2. Fibroblast Isolation a. Rinsing of the dermal part with HBSS. b. Incubation of the dermis with collagenase at 1% at 37° C. for a maximum of three hours depending on the type of dermis. c. Neutralization with irradiated FCS. d. Filtration via a 40 μm cell sieve, centrifugation at 1200 revolutions per minute with a GR 2022 centrifuge for 5 minutes and seeding of the pellet at 100 000 cells per cm.sup.2 in DMEM including 10% irradiated FCS and penicillin and streptomycin at 1% for 24 hours. e. Incubation in a Jouan IG 150 incubator at 37° C., 5% CO.sub.2, for one week with medium changed every three days.
3. Preparation of a Skin Substitute a. Trypsinization of the fibroblasts with 0.025% trypsin and 0.0.1 M EDTA for 10 minutes, then neutralization with irradiated FCS, centrifugation at 1200 revolutions per minute with a GR 2022 centrifuge for 5 minutes, and seeding in DMEM including 10% FCS on a dermal matrix of sterile collagen origin, namely an Integra matrix (registered trademark) rinsed beforehand with Hank's Balanced Salt Solution (HBSS) three times, in a proportion of 30 000 fibroblasts per cm.sup.2 in a made-to-measure stainless steel incubation chamber. b. After 24 hours of culture at 37° C., 5% CO.sub.2, the incubation chamber was removed from the matrix. C. The seeded matrix was incubated at 37° C., 5% CO.sub.2 in DMEM including 10% of irradiated FCS and penicillin and streptomycin at 1% and 50 mg/mL ascorbic acid, for one week with medium changed every three days. d. Trypsinization of the keratinocytes and of the melanocytes with 0.025% trypsin and 0.0.1 M EDTA for 1 to 2 minutes in order to detach the melanocytes from the melanocyte culture dishes, for 10 minutes in order to detach the keratinocytes from the keratinocyte culture dishes. Neutralization with irradiated FCS and centrifugation and seeding at 400 000 cells per cm.sup.2 in an incubation chamber of a mixture containing 1 melanocyte per 19 keratinocytes. e. Adhesion for 24 hours. f. Submersion for seven days in modified green medium: DMEM/Ham's F12/10% FCS including hyaluronic acid at 50 mg/ml. g. Interface for 7 days in modified Green medium: DMEM/Ham's F12 including 10% FCS, hyaluronic acid at 50 mg/ml and 50 mg/ml ascorbic acid and antibiotics, namely 1% penicillin-streptomycin.

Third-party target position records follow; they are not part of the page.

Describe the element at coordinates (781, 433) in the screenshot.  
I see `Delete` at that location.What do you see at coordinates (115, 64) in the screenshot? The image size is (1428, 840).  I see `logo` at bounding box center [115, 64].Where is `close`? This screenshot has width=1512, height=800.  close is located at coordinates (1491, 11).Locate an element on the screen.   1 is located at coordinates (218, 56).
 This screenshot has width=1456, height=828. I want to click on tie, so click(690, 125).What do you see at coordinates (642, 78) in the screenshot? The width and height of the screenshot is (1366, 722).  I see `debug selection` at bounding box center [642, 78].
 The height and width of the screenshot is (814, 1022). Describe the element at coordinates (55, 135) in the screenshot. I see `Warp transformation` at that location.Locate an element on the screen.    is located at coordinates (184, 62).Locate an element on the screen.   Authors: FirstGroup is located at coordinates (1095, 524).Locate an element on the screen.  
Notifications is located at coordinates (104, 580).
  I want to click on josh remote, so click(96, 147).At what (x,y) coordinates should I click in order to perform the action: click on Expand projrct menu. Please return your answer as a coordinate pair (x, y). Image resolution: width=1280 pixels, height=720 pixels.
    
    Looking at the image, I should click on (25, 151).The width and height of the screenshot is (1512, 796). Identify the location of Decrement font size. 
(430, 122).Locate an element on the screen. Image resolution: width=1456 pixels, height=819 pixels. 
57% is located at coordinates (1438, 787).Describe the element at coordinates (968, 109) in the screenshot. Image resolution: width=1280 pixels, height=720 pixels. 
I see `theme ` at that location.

(15) FIG. 1 represents a diagram of the steps for obtaining a skin substitute.

(16) In the present example, two skin substitutes obtained had (keratinocytes+melanocytes)/fibroblasts ratios of 13.3. For the ratio of 13.3, during the steps of depositing the fibroblasts and the keratinocytes/melanocytes mixture, the amounts of cells seeded were respectively 15 000 for the fibroblasts, 10 000 for the melanocytes and 190 000 for the keratinocytes.

(17) Once the substitute had been obtained, it was fixed in 4% formol, embedded in paraffin, then a 4 μm section was cut, and then hematoxylin-eosin staining was performed in order to label the various layers of the skin. Observation under an optical microscope and at a magnification of ×40 was carried out. Since the microscope was coupled to a CCD camera (Nikon, software NIS element Br), photographs of the observations were taken. FIG. 2B represents an optical microscopy photograph of a skin substitute obtained according to the method in which the (keratinocytes+melanocytes)/fibroblasts ratio was 13.3. FIG. 2C represents an optical microscopy photograph of a skin substitute obtained according to the method in which the (keratinocytes+melanocytes)/fibroblasts ratio was 6.7 and FIG. 2A represents an optical microscopy photograph of a normal skin biopsy. FIGS. 6A and 6B also represent optical microscopy photographs of a skin equivalent obtained according to the method in which the (keratinocytes+melanocytes)/fibroblasts ratio was 13.3.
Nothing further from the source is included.